Avant d’évoquer la ville de Paris, parlons déjà de la France. Peut-être faut-il commencer par un bref préambule biographique. Quand j’avais 2 ou 3 ans, ma mère a été très malade. J’ai alors vécu avec un oncle et son épouse, qui était parisienne. J’ai passé trois mois très heureux aux côtés de cette Française qui découvrait les Pays-Bas. La langue française m’était devenue familière puisqu’elle ne parlait que le français. Par ailleurs, mes grands-parents étaient francophiles. Ils avaient vécu à Paris. Tous deux parlaient et lisaient le français. Plus tard, je me suis épris du cinéma français, de la Nouvelle Vague et de Roland Barthes. Je tenais la France en très haute estime.
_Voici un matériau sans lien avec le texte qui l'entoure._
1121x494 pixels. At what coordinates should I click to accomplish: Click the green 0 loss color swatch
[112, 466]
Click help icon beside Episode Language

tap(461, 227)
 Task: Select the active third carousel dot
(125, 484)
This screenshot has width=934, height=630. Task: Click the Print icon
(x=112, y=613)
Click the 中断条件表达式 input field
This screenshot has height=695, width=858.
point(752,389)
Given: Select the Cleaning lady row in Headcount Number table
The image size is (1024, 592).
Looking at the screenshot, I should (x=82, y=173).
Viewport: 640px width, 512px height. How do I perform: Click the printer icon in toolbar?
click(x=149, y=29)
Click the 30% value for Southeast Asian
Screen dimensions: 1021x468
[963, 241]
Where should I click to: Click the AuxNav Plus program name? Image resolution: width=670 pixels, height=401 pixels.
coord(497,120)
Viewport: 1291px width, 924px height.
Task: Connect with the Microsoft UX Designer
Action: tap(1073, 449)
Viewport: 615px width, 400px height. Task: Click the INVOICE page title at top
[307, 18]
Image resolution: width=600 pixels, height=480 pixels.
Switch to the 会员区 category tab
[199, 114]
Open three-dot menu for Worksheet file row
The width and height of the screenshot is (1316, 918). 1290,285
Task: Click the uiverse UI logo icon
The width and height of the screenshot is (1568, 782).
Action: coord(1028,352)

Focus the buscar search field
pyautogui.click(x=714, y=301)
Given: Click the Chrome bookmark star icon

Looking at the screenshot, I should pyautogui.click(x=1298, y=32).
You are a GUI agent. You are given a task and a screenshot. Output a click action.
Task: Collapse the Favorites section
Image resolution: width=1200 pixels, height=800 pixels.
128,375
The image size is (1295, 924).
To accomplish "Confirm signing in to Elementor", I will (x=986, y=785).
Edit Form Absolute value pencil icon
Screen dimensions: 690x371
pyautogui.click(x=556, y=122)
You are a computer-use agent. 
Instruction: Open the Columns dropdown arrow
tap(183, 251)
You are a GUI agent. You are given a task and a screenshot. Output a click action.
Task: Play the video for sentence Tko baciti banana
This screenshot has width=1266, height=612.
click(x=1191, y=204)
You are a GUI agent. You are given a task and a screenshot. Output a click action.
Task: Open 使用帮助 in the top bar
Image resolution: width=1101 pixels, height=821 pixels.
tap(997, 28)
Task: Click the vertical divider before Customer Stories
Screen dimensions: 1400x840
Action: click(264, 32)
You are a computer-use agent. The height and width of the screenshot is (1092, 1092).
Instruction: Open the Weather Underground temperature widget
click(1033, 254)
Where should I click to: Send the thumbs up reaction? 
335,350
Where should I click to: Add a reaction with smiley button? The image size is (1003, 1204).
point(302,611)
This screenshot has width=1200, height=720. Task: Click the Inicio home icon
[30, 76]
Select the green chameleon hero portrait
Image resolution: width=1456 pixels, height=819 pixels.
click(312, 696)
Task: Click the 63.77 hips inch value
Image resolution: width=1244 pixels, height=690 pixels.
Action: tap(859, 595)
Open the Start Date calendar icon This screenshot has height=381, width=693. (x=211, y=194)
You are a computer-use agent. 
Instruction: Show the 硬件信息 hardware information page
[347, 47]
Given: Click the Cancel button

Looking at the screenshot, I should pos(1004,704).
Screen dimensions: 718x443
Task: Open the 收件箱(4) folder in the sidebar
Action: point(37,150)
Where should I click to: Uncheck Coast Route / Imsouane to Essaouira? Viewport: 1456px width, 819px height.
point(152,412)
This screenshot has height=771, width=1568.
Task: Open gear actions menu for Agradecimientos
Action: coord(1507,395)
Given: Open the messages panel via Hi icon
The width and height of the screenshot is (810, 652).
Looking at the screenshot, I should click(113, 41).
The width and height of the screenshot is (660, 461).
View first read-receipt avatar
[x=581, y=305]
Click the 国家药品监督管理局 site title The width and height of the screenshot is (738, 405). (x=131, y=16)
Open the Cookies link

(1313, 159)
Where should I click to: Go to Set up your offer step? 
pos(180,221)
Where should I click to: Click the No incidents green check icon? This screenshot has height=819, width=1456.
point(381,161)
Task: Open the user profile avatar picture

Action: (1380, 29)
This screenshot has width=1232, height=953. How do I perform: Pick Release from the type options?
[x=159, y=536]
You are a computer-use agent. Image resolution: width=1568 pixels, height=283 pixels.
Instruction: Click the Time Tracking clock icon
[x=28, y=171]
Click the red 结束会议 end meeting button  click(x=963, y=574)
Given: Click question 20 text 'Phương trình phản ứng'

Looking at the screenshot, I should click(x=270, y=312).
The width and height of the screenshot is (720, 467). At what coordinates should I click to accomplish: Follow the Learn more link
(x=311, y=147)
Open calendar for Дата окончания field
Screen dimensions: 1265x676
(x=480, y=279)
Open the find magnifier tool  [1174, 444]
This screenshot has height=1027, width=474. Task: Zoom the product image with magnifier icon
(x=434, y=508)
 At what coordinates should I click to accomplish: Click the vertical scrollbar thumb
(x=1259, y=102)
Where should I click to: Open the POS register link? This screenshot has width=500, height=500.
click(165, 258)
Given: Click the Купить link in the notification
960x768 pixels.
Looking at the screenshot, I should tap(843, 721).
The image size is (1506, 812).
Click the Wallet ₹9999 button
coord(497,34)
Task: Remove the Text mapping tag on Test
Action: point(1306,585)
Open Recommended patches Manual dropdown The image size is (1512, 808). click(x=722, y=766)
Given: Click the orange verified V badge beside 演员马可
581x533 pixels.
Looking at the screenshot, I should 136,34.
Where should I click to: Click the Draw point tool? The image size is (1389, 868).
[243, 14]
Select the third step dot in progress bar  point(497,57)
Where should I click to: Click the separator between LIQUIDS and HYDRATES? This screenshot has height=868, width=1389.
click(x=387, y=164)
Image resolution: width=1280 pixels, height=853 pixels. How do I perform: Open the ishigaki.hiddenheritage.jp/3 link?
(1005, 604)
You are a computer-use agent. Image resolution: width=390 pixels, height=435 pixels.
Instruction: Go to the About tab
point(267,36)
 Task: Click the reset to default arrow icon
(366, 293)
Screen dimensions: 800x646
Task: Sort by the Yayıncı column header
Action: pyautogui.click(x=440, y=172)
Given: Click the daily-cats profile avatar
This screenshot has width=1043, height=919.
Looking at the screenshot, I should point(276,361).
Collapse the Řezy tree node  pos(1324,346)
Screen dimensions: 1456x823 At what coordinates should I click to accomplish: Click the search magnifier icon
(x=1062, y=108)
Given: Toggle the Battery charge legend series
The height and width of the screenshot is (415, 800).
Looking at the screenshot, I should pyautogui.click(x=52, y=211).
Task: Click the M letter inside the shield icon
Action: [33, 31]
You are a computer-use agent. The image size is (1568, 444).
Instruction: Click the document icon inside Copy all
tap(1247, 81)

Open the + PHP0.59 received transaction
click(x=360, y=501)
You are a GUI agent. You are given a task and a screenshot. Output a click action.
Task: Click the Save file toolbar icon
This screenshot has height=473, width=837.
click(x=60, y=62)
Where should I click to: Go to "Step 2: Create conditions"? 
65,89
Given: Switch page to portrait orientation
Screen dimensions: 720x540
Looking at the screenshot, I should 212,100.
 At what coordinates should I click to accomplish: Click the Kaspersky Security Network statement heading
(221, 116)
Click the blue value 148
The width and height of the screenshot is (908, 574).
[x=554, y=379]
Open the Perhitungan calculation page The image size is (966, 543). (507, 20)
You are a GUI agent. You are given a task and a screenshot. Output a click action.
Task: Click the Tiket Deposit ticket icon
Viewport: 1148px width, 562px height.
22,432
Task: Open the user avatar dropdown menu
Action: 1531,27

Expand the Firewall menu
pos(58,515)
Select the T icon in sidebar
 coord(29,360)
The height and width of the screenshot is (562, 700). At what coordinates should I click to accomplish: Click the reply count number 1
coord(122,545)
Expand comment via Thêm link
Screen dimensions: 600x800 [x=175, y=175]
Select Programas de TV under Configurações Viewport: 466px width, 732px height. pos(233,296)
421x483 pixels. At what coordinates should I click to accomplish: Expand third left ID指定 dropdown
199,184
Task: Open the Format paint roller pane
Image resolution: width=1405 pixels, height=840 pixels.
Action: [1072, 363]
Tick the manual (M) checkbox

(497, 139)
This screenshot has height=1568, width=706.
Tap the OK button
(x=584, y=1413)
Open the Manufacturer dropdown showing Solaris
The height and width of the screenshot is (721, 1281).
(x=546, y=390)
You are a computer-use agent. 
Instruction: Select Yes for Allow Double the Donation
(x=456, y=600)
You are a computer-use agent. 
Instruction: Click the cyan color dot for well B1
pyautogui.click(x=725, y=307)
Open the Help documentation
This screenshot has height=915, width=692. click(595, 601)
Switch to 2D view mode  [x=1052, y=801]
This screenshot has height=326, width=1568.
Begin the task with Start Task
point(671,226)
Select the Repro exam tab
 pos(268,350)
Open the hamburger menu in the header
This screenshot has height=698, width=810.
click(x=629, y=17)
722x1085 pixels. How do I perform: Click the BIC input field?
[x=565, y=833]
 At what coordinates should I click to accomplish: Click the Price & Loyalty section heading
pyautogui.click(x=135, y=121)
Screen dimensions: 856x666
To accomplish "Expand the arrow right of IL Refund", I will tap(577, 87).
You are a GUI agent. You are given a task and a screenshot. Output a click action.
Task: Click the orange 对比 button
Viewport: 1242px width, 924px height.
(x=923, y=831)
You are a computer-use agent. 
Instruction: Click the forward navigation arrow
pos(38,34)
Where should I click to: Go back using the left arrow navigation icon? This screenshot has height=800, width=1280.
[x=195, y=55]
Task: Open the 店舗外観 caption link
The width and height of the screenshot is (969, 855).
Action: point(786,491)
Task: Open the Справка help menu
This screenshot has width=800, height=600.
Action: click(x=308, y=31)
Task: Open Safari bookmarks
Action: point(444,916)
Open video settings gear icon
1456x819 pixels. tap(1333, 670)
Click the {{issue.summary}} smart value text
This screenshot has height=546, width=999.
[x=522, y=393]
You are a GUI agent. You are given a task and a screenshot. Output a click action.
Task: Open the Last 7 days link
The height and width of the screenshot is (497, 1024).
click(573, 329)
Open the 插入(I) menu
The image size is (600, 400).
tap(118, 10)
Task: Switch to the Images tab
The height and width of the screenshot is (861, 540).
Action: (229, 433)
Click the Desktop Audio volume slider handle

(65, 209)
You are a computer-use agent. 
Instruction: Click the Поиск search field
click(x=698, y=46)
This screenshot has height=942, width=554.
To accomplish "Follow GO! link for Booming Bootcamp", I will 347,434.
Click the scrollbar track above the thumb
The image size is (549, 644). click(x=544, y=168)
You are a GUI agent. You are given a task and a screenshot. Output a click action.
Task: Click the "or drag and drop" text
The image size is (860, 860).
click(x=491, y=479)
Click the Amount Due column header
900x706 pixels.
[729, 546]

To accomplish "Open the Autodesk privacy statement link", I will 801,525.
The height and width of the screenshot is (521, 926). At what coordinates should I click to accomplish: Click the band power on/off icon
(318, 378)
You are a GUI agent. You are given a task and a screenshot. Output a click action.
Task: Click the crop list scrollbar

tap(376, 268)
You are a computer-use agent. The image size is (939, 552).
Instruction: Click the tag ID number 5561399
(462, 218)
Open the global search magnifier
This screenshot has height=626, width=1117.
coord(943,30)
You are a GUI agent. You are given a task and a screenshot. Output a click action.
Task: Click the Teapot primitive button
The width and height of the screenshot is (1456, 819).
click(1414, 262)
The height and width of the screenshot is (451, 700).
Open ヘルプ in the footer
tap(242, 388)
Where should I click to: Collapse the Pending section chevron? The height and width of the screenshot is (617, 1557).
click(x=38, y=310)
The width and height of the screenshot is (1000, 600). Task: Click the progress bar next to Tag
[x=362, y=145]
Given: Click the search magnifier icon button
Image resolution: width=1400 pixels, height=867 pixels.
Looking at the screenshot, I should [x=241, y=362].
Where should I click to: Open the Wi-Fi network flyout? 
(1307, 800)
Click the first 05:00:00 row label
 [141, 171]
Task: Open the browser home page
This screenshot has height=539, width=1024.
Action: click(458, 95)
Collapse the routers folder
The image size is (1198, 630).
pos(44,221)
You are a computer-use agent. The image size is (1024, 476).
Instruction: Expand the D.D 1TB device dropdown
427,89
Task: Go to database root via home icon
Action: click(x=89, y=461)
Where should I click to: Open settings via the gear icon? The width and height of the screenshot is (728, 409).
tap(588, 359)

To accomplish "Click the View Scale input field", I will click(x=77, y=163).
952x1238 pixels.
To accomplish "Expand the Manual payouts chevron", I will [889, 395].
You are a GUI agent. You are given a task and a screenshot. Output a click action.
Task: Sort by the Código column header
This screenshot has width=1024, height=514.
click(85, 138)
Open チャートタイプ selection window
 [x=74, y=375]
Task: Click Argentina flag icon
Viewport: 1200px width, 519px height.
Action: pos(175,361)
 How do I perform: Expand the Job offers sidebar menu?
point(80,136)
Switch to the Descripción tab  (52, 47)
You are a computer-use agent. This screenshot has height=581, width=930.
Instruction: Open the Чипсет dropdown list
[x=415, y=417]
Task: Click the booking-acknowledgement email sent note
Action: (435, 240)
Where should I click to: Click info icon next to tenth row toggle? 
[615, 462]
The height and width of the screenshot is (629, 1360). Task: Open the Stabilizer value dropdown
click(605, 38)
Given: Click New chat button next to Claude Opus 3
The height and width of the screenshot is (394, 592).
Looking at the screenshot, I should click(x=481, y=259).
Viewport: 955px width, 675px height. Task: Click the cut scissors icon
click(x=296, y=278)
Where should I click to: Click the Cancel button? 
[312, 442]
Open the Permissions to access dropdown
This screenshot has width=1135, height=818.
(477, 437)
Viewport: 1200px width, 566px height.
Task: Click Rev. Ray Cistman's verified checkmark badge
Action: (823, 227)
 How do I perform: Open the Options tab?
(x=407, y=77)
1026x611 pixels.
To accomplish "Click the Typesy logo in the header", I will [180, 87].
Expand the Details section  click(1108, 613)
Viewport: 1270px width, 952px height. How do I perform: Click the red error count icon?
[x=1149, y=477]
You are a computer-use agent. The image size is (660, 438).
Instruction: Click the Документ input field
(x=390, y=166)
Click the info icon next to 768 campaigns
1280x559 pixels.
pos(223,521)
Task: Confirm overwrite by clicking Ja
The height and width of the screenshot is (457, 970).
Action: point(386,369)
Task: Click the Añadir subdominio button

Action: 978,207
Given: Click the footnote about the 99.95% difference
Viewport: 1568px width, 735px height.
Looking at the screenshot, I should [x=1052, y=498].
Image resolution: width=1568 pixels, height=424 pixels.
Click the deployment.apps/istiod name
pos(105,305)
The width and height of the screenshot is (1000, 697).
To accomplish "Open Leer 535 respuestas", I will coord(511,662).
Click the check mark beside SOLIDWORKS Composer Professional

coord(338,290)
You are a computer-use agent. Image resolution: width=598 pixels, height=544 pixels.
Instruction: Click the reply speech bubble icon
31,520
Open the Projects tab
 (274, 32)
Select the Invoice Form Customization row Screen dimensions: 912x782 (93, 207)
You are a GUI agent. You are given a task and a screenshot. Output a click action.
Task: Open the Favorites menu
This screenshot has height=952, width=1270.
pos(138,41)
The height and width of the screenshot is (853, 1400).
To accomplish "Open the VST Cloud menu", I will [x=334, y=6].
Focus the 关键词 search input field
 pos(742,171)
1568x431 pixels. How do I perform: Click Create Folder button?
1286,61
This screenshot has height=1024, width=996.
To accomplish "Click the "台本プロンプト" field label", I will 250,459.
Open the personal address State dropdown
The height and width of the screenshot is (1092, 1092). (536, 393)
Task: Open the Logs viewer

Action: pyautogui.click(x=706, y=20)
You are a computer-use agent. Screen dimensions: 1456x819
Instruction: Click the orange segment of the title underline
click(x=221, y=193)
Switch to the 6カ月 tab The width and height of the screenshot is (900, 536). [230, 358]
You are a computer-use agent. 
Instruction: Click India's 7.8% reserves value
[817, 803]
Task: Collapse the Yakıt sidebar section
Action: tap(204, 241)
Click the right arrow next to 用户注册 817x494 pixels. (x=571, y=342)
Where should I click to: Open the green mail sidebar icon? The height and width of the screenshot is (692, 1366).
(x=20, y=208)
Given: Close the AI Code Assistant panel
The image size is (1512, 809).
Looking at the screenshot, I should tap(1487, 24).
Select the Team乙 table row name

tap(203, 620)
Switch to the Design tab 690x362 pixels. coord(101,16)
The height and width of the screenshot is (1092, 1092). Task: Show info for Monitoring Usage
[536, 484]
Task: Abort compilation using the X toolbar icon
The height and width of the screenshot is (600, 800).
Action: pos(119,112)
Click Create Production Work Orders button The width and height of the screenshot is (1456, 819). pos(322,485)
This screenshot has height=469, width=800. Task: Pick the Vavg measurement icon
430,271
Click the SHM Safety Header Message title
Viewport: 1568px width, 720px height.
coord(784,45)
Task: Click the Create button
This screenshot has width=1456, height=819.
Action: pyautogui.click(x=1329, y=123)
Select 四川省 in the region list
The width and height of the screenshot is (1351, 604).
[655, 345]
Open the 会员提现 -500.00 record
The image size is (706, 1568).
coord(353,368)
Dans les années 80, j’ai été invité en tant qu’architecte à participer à des réflexions sur un nouveau modèle européen. À l’époque, la France se passionnait pour ces questions : la modernisation de l’Europe, sa monnaie et ses possibles investisseurs... J’ai participé à un plan d’urbanisme pour Lille – Euralille –, où la présence de François Mitterrand était très forte. Il y avait Pierre Mauroy, bien sûr, et les hommes politiques français les plus importants du moment. Dans cette ébullition, Paris était le lieu de l’expérimentation, l’endroit où il était possible d’articuler des ambitions novatrices, où il était permis de penser des échelles appropriées au futur, non seulement pour la ville, mais aussi pour ce contexte d’une Europe nouvelle et, par conséquent, pour un monde nouveau. Tout cela était enthousiasmant et ce fut un véritable privilège d’y prendre part. C’est dans ce contexte que j’ai vécu les événements de 1989, dont la chute du mur de Berlin. Le destin de l’Europe était la question centrale du moment. C’était un plan de réflexion ambitieux assorti de grands moyens.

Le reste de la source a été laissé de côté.